Pixel coordinate grounding data:
• • • • • • •
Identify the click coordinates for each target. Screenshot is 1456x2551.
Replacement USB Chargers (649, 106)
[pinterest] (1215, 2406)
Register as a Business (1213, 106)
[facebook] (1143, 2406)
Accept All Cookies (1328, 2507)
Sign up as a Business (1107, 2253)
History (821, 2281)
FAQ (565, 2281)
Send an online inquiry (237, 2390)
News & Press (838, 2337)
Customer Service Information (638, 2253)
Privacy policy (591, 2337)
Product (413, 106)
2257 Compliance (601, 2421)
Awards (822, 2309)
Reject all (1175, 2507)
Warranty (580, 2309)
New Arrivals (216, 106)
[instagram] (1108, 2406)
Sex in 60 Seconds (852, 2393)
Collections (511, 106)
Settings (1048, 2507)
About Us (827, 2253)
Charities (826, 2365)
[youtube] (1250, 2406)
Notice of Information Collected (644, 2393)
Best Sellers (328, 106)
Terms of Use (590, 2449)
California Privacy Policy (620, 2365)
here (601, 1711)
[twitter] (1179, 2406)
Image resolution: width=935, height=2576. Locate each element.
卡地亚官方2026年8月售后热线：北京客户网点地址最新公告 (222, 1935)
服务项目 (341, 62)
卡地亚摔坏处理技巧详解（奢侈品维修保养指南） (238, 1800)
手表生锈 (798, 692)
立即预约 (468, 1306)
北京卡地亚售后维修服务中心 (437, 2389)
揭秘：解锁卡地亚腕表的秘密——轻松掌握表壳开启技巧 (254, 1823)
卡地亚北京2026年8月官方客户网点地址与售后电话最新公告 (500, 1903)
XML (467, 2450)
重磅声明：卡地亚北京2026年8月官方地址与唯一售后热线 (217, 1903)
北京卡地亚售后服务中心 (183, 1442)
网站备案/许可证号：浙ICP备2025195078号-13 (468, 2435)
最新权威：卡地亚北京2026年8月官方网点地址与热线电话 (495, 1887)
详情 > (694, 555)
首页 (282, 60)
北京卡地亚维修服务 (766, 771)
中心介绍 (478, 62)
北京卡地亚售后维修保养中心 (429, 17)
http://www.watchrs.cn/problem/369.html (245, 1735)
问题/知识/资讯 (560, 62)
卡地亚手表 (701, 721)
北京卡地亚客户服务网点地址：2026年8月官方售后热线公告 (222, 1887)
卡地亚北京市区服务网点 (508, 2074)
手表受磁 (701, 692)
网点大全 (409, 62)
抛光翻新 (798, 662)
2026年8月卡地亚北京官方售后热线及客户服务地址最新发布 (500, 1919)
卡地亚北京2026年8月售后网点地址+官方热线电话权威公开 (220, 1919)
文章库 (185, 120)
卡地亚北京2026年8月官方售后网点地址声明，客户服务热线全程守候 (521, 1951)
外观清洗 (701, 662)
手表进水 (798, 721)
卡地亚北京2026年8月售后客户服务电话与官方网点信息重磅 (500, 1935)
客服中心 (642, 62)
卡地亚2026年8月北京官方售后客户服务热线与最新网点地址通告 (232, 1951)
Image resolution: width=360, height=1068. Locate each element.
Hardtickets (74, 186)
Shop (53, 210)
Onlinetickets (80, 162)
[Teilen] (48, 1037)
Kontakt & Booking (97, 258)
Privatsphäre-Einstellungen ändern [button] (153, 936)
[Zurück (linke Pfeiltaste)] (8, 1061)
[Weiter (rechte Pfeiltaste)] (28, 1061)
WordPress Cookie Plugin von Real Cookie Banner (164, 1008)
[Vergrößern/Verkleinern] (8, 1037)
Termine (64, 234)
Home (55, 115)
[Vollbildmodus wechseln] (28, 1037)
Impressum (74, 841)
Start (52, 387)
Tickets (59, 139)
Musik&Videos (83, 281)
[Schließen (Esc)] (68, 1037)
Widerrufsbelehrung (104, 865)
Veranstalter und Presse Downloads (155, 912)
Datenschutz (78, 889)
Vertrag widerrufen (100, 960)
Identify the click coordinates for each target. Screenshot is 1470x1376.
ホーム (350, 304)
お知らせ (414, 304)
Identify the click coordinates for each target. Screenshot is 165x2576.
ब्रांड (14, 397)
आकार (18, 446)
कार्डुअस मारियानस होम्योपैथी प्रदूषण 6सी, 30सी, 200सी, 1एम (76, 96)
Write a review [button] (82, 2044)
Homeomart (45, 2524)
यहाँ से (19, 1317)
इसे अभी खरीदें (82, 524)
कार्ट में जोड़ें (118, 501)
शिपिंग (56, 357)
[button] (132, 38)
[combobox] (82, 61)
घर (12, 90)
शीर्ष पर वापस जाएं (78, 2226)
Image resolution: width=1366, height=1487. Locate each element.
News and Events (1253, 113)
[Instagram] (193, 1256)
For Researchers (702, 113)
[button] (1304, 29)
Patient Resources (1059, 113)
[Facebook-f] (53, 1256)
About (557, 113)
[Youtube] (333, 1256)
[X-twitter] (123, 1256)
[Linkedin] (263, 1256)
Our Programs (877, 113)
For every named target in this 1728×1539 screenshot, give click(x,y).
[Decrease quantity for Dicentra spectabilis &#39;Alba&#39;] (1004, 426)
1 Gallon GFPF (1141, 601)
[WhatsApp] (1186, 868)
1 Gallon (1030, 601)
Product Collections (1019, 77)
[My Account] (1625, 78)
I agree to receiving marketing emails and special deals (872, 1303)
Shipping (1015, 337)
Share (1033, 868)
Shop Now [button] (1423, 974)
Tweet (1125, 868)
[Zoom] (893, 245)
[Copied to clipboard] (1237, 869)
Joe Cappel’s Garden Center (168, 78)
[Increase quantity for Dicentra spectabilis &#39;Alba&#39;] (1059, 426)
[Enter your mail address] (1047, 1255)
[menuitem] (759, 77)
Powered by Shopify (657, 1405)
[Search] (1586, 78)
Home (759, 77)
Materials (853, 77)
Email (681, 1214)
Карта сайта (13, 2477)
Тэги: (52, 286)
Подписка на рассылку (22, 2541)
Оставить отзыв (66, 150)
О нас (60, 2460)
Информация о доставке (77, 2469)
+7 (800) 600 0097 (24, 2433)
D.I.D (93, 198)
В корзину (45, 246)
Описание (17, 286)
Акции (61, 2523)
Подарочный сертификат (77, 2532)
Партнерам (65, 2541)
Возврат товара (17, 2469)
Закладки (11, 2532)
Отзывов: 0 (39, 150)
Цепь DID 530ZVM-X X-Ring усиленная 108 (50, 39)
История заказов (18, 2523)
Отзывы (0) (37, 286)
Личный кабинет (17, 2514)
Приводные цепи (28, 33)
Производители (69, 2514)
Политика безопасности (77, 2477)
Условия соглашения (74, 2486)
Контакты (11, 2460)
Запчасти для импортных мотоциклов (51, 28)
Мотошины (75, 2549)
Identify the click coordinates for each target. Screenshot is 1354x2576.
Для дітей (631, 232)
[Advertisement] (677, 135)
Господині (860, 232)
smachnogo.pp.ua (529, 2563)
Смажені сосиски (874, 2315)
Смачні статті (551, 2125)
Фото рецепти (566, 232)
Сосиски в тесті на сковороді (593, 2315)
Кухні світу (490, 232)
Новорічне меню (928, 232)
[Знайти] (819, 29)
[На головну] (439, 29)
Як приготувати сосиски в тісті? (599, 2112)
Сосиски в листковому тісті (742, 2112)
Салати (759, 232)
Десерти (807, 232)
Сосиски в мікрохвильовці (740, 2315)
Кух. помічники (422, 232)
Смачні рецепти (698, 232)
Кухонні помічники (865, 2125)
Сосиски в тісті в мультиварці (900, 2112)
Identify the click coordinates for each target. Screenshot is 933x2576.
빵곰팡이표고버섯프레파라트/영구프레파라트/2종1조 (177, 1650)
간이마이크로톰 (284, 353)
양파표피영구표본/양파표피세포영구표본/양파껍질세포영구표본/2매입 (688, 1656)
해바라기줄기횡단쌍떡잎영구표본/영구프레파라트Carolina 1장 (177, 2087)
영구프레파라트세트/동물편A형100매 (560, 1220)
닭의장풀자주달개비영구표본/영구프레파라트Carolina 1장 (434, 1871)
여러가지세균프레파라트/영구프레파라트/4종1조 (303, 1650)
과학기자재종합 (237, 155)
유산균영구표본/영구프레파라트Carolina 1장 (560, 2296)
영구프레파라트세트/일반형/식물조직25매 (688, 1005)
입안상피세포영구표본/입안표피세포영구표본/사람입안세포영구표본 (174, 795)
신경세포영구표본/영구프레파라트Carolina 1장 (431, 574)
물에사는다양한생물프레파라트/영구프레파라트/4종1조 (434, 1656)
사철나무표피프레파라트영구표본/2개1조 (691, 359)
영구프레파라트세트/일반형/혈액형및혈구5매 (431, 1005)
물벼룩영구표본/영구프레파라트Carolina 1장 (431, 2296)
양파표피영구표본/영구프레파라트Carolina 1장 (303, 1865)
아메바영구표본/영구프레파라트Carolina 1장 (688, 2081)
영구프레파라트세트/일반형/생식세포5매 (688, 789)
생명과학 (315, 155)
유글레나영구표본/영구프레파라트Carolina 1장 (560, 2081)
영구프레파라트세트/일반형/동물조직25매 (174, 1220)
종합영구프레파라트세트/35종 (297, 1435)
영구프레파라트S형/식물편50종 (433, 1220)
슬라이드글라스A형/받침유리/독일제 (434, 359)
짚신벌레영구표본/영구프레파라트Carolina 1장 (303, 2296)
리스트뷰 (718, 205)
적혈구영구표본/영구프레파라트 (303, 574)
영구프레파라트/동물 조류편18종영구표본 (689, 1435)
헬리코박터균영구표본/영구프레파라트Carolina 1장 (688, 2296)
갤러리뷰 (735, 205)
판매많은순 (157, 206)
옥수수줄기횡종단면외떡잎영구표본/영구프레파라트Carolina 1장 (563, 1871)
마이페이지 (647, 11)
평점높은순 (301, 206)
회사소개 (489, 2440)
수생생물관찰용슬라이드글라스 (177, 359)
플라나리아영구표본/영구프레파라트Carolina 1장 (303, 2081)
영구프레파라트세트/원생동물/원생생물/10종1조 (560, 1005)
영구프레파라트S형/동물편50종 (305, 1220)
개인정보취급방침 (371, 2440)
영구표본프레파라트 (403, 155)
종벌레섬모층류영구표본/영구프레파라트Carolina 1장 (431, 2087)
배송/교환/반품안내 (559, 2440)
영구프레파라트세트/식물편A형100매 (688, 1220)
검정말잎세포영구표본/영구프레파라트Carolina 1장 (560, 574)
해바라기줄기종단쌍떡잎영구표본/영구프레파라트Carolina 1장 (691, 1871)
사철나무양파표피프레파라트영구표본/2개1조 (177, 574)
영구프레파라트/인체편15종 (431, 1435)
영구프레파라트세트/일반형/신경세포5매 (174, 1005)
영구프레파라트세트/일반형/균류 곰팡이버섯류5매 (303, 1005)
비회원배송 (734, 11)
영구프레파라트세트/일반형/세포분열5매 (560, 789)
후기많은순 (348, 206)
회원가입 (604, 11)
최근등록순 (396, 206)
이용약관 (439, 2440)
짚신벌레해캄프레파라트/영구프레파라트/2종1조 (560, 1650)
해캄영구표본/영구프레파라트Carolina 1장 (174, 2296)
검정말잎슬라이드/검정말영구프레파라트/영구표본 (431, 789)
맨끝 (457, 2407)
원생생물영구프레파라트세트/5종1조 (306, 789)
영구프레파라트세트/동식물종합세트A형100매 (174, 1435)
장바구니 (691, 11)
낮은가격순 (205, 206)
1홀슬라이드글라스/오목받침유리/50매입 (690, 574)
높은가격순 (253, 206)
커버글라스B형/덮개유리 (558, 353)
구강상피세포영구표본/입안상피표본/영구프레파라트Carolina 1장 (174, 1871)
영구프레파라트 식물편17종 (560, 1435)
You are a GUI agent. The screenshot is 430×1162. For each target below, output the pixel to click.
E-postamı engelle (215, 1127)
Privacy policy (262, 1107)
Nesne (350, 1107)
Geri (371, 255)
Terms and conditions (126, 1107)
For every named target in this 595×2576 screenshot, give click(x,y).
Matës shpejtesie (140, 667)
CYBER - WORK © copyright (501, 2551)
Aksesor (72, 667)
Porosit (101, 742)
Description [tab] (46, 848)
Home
• • • • • • •
- **Exercise directions**: A word-for-word copy of the lines above from the one with "Для дітей (631, 232)" through the one with "유산균영구표본/영구프레파라트Carolina 1장 (560, 2296)", inclusive, is the only output wanted.

- **Final answer**:
Для дітей (631, 232)
[Advertisement] (677, 135)
Господині (860, 232)
smachnogo.pp.ua (529, 2563)
Смажені сосиски (874, 2315)
Смачні статті (551, 2125)
Фото рецепти (566, 232)
Сосиски в тесті на сковороді (593, 2315)
Кухні світу (490, 232)
Новорічне меню (928, 232)
[Знайти] (819, 29)
[На головну] (439, 29)
Як приготувати сосиски в тісті? (599, 2112)
Сосиски в листковому тісті (742, 2112)
Салати (759, 232)
Десерти (807, 232)
Сосиски в мікрохвильовці (740, 2315)
Кух. помічники (422, 232)
Смачні рецепти (698, 232)
Кухонні помічники (865, 2125)
Сосиски в тісті в мультиварці (900, 2112)
Identify the click coordinates for each target. Screenshot is 933x2576.
빵곰팡이표고버섯프레파라트/영구프레파라트/2종1조 (177, 1650)
간이마이크로톰 (284, 353)
양파표피영구표본/양파표피세포영구표본/양파껍질세포영구표본/2매입 (688, 1656)
해바라기줄기횡단쌍떡잎영구표본/영구프레파라트Carolina 1장 (177, 2087)
영구프레파라트세트/동물편A형100매 (560, 1220)
닭의장풀자주달개비영구표본/영구프레파라트Carolina 1장 (434, 1871)
여러가지세균프레파라트/영구프레파라트/4종1조 (303, 1650)
과학기자재종합 (237, 155)
유산균영구표본/영구프레파라트Carolina 1장 (560, 2296)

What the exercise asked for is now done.